▸ TO DO: The string "agent" appears in some lines of the entries that follow; copy each such line.

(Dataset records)
──────────────────────────────

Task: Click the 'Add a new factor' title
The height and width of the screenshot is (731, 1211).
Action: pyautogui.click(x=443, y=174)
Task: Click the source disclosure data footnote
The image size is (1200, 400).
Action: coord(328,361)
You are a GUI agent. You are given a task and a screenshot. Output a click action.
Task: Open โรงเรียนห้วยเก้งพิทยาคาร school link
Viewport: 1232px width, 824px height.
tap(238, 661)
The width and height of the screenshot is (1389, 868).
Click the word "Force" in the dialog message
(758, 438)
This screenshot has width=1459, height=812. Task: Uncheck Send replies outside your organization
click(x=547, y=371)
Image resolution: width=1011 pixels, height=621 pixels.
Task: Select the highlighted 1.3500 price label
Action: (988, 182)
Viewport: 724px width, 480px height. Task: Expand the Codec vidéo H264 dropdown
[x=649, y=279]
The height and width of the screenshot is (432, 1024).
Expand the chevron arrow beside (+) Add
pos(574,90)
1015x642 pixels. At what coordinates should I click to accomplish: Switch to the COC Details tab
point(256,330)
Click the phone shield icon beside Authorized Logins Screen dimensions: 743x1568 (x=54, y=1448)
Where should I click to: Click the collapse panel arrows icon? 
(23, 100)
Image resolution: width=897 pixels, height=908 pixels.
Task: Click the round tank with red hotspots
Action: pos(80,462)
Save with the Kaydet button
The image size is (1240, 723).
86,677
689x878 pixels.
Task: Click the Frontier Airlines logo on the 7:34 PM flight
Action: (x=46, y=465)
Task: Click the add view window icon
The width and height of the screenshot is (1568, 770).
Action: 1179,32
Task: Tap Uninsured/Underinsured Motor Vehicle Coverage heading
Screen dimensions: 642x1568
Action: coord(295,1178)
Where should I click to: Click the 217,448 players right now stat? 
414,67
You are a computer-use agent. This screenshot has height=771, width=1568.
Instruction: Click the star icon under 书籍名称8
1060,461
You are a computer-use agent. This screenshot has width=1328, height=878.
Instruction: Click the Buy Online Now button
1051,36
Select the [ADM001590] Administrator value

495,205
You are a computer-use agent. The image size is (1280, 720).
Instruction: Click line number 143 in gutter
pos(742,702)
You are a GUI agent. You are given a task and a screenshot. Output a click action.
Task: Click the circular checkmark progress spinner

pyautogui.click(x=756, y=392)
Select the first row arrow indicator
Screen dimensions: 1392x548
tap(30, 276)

──────────────────────────────

▸ YOUR SOLUTION:
You are a GUI agent. You are given a task and a screenshot. Output a click action.
You are a computer-use agent. This screenshot has height=771, width=1568.
You are a computer-use agent. This screenshot has width=1328, height=878.
You are a computer-use agent. The image size is (1280, 720).
You are a GUI agent. You are given a task and a screenshot. Output a click action.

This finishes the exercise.